The plasma concentration-versus-time profiles are shown in Figure 4. The half-life of DHA was significantly prolonged in the group treated with DHA N/O/W emulsion compared with the group of the DHA O/W emulsion or the DHA solution. The pharmacokinetic parameters are listed in Table 1. In the animals treated with DHA solution, the blood DHA was rapidly cleared and hardly detected after 0.75 h, with a t_1/2β of 20 min. However, a very significant improvement was seen in the group of DHA N/O/W emulsion, showing eight-fold increase in t_1/2β (160 min). As a result, the area under the plasma concentration-versus-time curve (AUC) of DHA N/O/W emulsion group displayed nearly three times higher than that of the DHA solution group and 1.7 times higher than that of the DHA O/W emulsion. It demonstrated the advantages of improved PK profiles and the potential superior treatment outcomes of DHA N/O/W emulsion.

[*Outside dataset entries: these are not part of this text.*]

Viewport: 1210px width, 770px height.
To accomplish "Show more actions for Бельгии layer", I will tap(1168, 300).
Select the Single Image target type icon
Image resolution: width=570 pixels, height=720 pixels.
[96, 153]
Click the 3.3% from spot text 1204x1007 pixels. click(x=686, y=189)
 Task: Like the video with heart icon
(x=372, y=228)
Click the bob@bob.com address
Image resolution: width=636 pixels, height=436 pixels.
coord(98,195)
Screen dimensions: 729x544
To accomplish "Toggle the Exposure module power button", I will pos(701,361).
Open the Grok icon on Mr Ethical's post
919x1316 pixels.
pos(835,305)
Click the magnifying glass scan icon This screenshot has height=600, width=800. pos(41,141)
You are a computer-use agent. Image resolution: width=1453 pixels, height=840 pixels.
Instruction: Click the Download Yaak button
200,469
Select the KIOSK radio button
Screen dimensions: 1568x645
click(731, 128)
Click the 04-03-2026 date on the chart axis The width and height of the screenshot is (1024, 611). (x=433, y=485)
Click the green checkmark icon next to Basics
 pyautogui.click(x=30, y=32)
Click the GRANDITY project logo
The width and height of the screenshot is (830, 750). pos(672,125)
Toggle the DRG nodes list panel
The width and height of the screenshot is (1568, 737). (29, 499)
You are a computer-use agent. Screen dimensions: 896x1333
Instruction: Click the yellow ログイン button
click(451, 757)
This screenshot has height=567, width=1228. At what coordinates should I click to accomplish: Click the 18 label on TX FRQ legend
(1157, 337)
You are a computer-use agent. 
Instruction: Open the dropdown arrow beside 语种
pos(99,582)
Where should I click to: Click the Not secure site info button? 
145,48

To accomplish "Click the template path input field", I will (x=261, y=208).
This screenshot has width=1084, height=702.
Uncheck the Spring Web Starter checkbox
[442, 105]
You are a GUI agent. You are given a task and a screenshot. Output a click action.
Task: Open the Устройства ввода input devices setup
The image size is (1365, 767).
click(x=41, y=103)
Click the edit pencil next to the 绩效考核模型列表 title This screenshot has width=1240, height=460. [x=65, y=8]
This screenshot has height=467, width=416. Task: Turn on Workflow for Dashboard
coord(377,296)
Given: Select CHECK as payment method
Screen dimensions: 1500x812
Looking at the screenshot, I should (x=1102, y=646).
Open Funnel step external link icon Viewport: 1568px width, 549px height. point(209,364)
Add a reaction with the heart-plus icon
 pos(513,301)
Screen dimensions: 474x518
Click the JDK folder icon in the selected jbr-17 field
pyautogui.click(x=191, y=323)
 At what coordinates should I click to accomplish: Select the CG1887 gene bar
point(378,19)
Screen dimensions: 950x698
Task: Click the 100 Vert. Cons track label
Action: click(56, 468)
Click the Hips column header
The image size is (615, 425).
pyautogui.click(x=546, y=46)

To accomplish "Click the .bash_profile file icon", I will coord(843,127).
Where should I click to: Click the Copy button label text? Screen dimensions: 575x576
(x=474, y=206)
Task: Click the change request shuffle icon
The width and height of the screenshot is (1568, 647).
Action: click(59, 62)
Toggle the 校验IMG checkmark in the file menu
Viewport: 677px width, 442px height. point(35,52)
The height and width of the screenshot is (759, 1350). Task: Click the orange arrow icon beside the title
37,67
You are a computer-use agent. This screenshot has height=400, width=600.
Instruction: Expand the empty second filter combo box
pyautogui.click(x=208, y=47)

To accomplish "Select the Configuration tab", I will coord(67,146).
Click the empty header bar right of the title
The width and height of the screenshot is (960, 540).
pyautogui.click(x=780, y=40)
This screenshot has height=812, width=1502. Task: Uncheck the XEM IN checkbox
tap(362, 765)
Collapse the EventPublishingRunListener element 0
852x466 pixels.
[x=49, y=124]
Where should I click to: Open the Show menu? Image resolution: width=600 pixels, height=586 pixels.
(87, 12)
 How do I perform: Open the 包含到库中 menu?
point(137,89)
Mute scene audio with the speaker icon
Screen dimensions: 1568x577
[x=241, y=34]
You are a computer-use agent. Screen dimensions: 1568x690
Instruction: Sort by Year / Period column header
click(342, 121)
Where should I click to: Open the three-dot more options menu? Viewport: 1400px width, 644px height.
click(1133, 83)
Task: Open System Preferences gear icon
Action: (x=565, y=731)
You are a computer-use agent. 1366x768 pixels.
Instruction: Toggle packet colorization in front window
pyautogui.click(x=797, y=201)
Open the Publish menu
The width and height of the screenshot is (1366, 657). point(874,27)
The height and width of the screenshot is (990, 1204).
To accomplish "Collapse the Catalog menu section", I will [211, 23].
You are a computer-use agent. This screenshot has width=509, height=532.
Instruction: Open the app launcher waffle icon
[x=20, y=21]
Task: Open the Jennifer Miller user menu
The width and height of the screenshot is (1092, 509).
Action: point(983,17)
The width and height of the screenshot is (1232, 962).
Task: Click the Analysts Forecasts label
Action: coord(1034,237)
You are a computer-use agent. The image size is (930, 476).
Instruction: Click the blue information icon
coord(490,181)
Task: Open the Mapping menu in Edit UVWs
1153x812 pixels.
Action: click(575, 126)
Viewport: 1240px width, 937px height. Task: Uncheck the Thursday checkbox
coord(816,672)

Parameters of DHA after intravenous administration of DHA N/O/W emulsion to rabbits, DHA solution, and DHA O/W emulsion as controls. The results are expressed as mean ± S.D. (n = 6), *P < 0.01 vs. DHA solution, **P < 0.01 vs. DHA O/W emulsion.

Tumor-bearing mice transplanted with murine hepatic H₂₂ cells were used to investigate the antitumor effect of DHA. During the treatment regime, tumor volume was monitored at a daily basis. Figure 5 shows the variation of tumor volume after H₂₂ bearing mice were treated by i.v. injection of saline, DHA solution, and DHA N/O/W emulsion, respectively. The group treated with DHA N/O/W emulsion (45 mg/kg eq) displayed the strongest tumor growth inhibition and smallest tumor volumes (P < 0.01). In contrast, severe side effects (e.g., animal death) were seen in the group treated with DHA solution (45 mg/kg eq), indicating the over-tolerance dose. The tumor inhibition rate of DHA N/O/W emulsion was 51.8% (Table 2). Thus, it demonstrated the enhanced antitumor efficacy and the reduced toxicity of DHA with the N/O/W emulsion formulation.

Note: ^*P < 0.05 and ^**P < 0.01 vs. N.S. control.

^#P < 0.05 vs. DHA solution or low-dose group.

Hemolysis and vascular irritation evaluations are important for parenteral preparations before in vivo investigation because vessels and erythrocytes are the initial parts of the body that encounter and interact with i.v. injected preparations. Thus, the tests provide preliminary safety evaluation for DHA N/O/W emulsion. The DHA N/O/W emulsion displayed excellent biocompatibility. There were neither broken nor agglutinated erythrocytes observed under the microscope when exposed to the DHA N/O/W emulsion in the tested concentration range, and all samples showed less than 5% of hemolytic degree (Table 3).

The vascular irritation test also demonstrated the safety of the DHA N/O/W emulsion in rabbits as shown in Figure 6. There was no swelling, thrombus, degeneration, or inflammatory cell infiltration observed in the histological examination after i.v. administration of the DHA N/O/W emulsion at the dose of 2.5 mg/kg. Our results indicated the biocompatibility of the injectable DHA N/O/W emulsion.